GreenItWas · 06/05/2018 18:40

OP if you really want to get this situation sorted the thing to do is report him anonymously so you are not in the frame and not seen by him as responsible. Some random may have noticed he can barely hold a cup without shaking so it's not beyond the bounds of possibility that someone might decide to have a word in an appropriate ear.

You are clearly struggling to take action yourself and I understand that so a middle ground has to be found and an anonymous dob in is the only answer as far as I can see.

LittleOwl153 · 06/05/2018 19:25

First thing go to a different bank on Tuesday with your own ID. (Passport/driving licence and a bill or bank statement with your name in it - it can be joint) Open a bank account in your name only. You can have a basic bank account without needing a provable I come. Then once you have an account number apply for child benefit for your kids in your own name. You can do this even assuming your husband earns over £50k and your husband will just have to declare it on his tax return to pay back. You need to have access to some money of your own. If you get any other benefits for the kids get them transferred too. This will give you a starting point.
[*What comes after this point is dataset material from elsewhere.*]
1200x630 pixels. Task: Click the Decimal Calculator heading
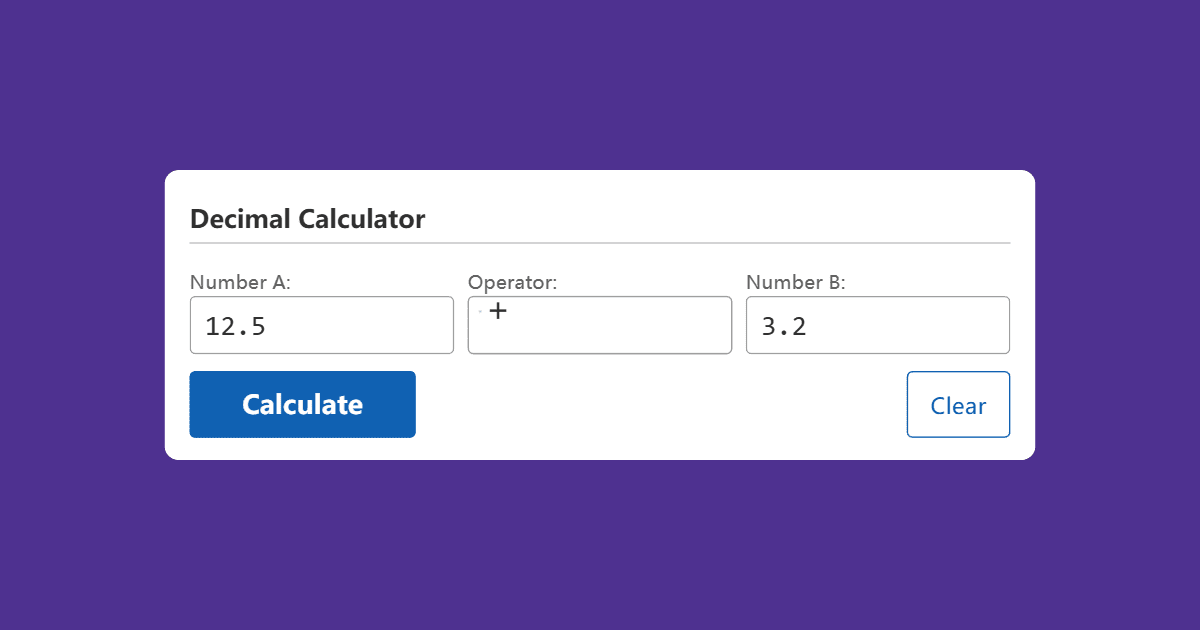coord(307,219)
Add any cash/ change you can.

Close your joint account, stop him using your card/name you need to do this for your own protection.

Vangoghsear · 06/05/2018 19:33

Could your DH take a few weeks/months off and go into rehab privately? It sounds as though he is struggling to give up on his own.
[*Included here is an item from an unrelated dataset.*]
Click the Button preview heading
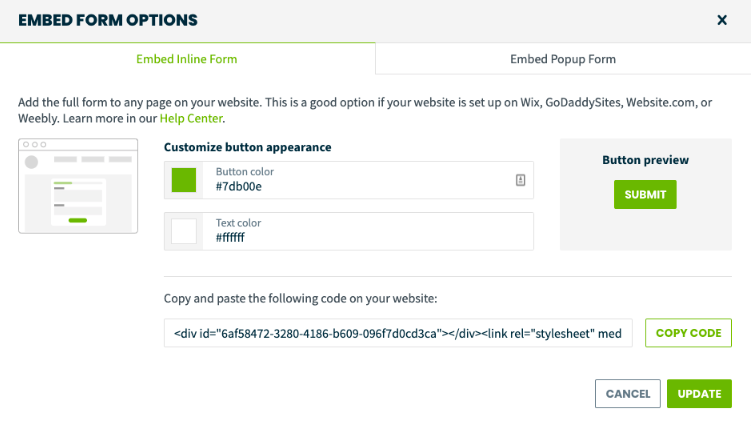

wormery · 06/05/2018 19:37

You say he's already tried to take his life twice this year, was he taken to hospital or sought any help for this. He really needs to get himself sorted out.
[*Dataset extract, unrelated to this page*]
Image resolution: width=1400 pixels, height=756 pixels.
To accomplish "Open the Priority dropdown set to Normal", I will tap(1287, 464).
NerrSnerr · 06/05/2018 19:45

You have been given advice about how to leave if you have no money.

You need to put your children's safety and well-being first. It's better that they spend time in a b&b or hostel than in a car accident or them watch their mum get arrested for supplying him meds.

mummymeister · 06/05/2018 20:24

LittleOwl - the OP cant/wont do this. Her H controls their finances. the card is in her name but he has the pin. he will do exactly the same with another account because his need for drugs overrides all sense of reason, common decent, love for his family or compassion.

he is a junkie. this is what they do.

ShesAYamEater · 06/05/2018 20:31

i feel so sorry for op. ripping into her wont help. she knows it s an issue.

meadowposy · 06/05/2018 20:33

I am not finding your posts helpful mummy

I said this on the last thread.

OP posts:
TenGinBottles · 06/05/2018 20:45

OP, how old are your DC?

meadowposy · 06/05/2018 20:51

Range of ages from preteen to toddler. Don't want to be to specific Smile

OP posts:
LoniceraJaponica · 06/05/2018 20:54

"I am not finding your posts helpful mummy"

You don't seem to find anyone's posts helpfu meadowposy. You come on here asking for advice, which people have given you in bucketloads, and you ignore the really constructive and useful posts.

What do you want to happen?
What do you realistically think will happen if you carry on enabling your junkie husband?

You aren't responsible for him, but you are responsible for your children.

Your current lifestyle will come to an end, either when you choose to end it, or when your husband ends it by being caught or when he overdoses.

Has your controlling husband isolated you from anyone who could have been in a position to help you?

TenGinBottles · 06/05/2018 20:55

Understood. You say your "D"H has your card and pin, how do you pay for day to day stuff? I'm assuming as you say you have no money, that you're a SAHM?

meadowposy · 06/05/2018 21:11

I don't really need much. He'd let me have the cards if I wanted them.

OP posts:
LoniceraJaponica · 06/05/2018 21:15

Is he still off work?

TenGinBottles · 06/05/2018 21:17

Ok. But you're scared how he would react if you changed the pin?

Can you drive? If yes, do you have access to a car?

Do you think you can take the card, start to overpay shopping? Either cashback (does that still exist?) or getting cash out to pay for the shopping and squirrelling a bit away each time?

meadowposy · 06/05/2018 21:19

No. Its not lack of money that stops me. Of course it is but not on the level that £10 here and there would make a difference.